Tenía que pasar. Yo monté esto por necesidad propia. El pan era vital en mi vida y el que comía no me sentaba bien. La pandemia hizo valorar el trabajo del panadero, porque hacer pan es sencillo, pero hacer pan rico todos los días es más complejo. La gente se dio cuenta de eso y empezó a valorar el trabajo del panadero.
Porque el pan de supermercado, pan, pan no es…
Así lo llaman, pero cada uno que decida lo que se mete en el cuerpo.
¿La parte saludable es lo que anima a la gente a comprar un par de calidad?
Sí y no, porque si compras un pan saludable pero no te gusta su sabor, dejas de comprarlo. Hay diferentes tipos de acidez, más láctica o más acética, y a veces el sabor puede resultar más fuerte. Al final la gente quiere disfrutar con lo que come, y por muy saludable que sea algo, si no te gusta, no lo vas a consumir. Así encontré yo mi camino, comía panes saludables pero no los disfrutaba, así que me formé, arranqué con Anik en 2022 y un año después se incorporó Keiko. Y aquí seguimos, haciendo el pan que nos gusta comer y vender.

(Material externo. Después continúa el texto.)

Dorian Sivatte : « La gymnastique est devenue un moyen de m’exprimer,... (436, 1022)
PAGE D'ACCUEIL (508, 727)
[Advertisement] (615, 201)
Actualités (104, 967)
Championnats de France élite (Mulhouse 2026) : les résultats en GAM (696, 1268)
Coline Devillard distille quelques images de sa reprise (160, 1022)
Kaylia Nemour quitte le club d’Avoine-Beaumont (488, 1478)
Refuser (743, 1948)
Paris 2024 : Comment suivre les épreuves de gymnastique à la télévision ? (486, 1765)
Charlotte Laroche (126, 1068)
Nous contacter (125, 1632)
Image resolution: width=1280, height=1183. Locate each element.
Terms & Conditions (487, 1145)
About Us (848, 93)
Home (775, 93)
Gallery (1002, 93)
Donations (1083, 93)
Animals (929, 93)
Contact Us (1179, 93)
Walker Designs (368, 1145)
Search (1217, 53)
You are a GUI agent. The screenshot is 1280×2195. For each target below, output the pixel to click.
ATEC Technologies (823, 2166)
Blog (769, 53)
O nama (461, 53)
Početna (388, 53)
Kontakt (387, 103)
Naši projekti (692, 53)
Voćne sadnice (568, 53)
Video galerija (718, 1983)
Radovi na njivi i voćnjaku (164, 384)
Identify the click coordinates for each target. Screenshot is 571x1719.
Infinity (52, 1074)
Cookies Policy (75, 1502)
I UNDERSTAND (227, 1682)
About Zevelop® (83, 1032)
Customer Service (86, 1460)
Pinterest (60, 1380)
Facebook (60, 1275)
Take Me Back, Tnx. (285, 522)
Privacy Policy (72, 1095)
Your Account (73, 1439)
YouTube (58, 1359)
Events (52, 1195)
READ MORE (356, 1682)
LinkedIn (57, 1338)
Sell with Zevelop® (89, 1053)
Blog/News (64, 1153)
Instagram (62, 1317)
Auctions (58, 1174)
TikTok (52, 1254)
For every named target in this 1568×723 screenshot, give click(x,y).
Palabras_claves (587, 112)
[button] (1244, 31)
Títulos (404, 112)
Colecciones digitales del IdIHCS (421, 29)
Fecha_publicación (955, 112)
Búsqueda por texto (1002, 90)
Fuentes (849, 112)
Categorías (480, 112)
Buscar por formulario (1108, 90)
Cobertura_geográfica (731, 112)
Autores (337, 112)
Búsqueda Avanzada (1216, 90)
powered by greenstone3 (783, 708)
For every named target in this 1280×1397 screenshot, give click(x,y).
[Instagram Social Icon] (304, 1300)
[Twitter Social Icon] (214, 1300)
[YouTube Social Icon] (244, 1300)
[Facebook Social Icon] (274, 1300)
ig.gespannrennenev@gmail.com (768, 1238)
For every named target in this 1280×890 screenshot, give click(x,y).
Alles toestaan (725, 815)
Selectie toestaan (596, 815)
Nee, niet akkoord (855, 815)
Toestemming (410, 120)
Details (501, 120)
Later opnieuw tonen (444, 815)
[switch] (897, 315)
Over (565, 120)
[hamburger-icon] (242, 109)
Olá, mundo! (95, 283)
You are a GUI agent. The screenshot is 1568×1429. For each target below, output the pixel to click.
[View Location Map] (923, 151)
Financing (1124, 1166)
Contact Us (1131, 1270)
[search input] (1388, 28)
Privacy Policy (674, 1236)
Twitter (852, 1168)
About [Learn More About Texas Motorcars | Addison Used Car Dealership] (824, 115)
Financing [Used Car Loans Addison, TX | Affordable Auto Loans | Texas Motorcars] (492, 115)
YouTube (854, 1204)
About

Conseguir un premio te puede hacer salir de tu día a día y soñar... ¿Qué proyecciones de futuro se plantean?
El premio nos apoya y nos ayuda, sin duda, pero nosotros seguimos nuestra ruta, tenemos nuestro recorrido planificado y vamos creciendo paso a paso. El pan tiene lo bueno de que te centra en tu día a día, pero a la vez también puede ser malo, porque como te centres mucho en el día te olvidas del conjunto. Afortunadamente, entre Keiko y yo nos complementamos muy bien y podemos ver las dos partes, tenemos una visión global de lo que queremos hacer y vamos paso a paso. Tenemos claro que nuestra base es el pan que hacemos cada día, pero seguimos creciendo y por ejemplo ya han empezado las obras de una nueva panadería que vamos a abrir en el centro de Pamplona, así que este año tendremos una nueva apertura.